ANSWER: On November 2, 1993 the Montana Supreme Court amended the Montana Rules of Professional Conduct to provide clearer standards regarding possession and control of client property and file materials. The amendments proposed by the State Bar and the Commission on Practice included a revised version of Rule 1.16(d) which now reads as follows:
Upon termination of representation, a lawyer shall take steps to the extent reasonably practicable to protect a client's interest, such as giving reasonable notice to the client, allowing time for employment of other counsel, surrendering papers and property to which the client is entitled and refunding any advance payment of fee that has not been earned. A lawyer is entitled to retain and is not obliged to deliver to a client or former client papers or materials personal to the lawyer or created or intended for internal use by the lawyer except as required by the limitations on the retaining lien in rule 1.8(j). Except for those client papers which a lawyer may properly retain under the preceding sentence, a lawyer shall deliver either the originals or copies of papers or materials requested or required by a client or former client and bear the copying costs.
"[P]apers or materials personal to the lawyer or created or intended for internal use by the lawyer" typically include informal and candid items which contain mental impressions, conclusions, opinions, or legal theories. Although not an exclusive list, such papers or materials might include the following:
- Notes made by the attorney as preparation for drafting documents intended to have legal effect;
- Notes taken by the attorney during witness or client interviews, except that in cases where no separate statement of the witness is taken, attorney notes of the witness interview should not be considered material personal to the lawyer or created or intended only for internal use by the lawyer;
- Notes taken by the attorney or others in the firm while conducting a fact investigation;
- Notes made by the lawyer in preparation for or while attending a deposition, trial, or meeting;
- Internal notes to other members of the firm;
- Notes and memos to the file prepared by the attorney;
- Intraoffice communications except research memoranda.
- "[P]apers or materials personal to the lawyer or created or intended for internal use by the lawyer" shall not include the following:
1. Correspondence between attorney and client;
2. Correspondence between attorney and third parties engaged in by the lawyer for the benefit of the client;
3. All materials, paper and property furnished by the client;
4. Finished briefs whether filed or not;
5. Pleadings and other papers which are filed with the court, and which become part of the public record in the case;
6. Research memoranda (the client has paid for this research and should not have to pay another attorney to duplicate the same research);
7. All drafts, whether preliminary or final, of litigation materials, of documents intended to have legal effect, and of any other document intended to be used strategically against another party or for the direct benefit of the client.

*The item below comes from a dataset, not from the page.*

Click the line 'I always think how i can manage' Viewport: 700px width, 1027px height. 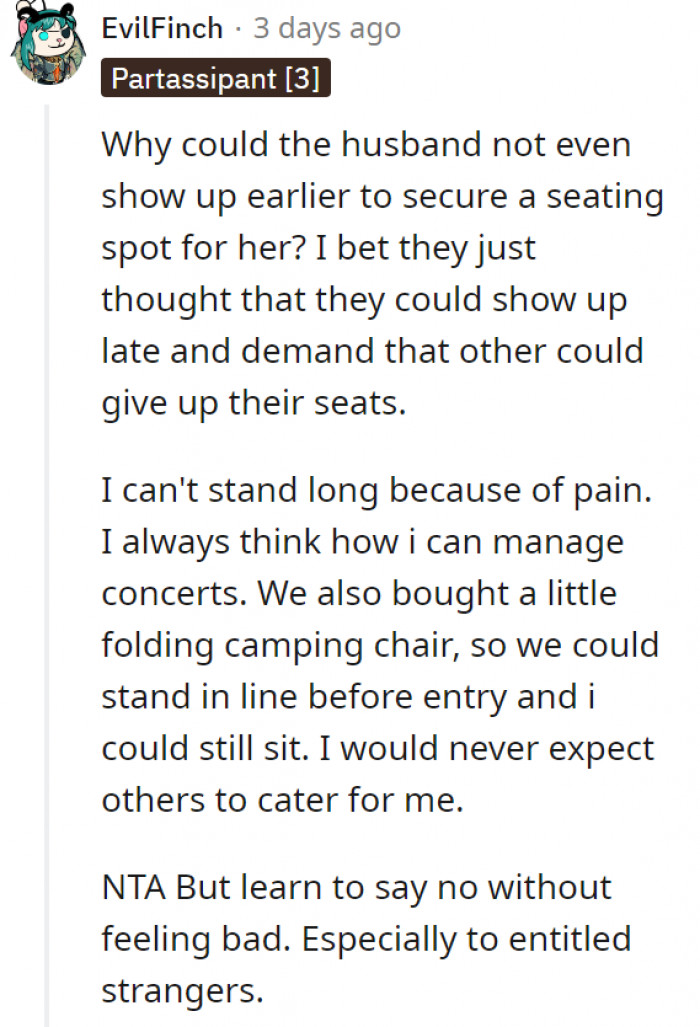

Questions regarding what papers or materials a lawyer may retain under this Rule should be resolved in favor of delivery of papers and materials to the former client.
There is a strong feeling on the part of several members of the Committee that notes of witness interviews or taken while conducting fact investigations (items 2 and 3 in the permissible retention list) must be delivered without hesitation where there is any likelihood that they contain information not embodied in correspondence or documents which must be delivered in the foregoing examples.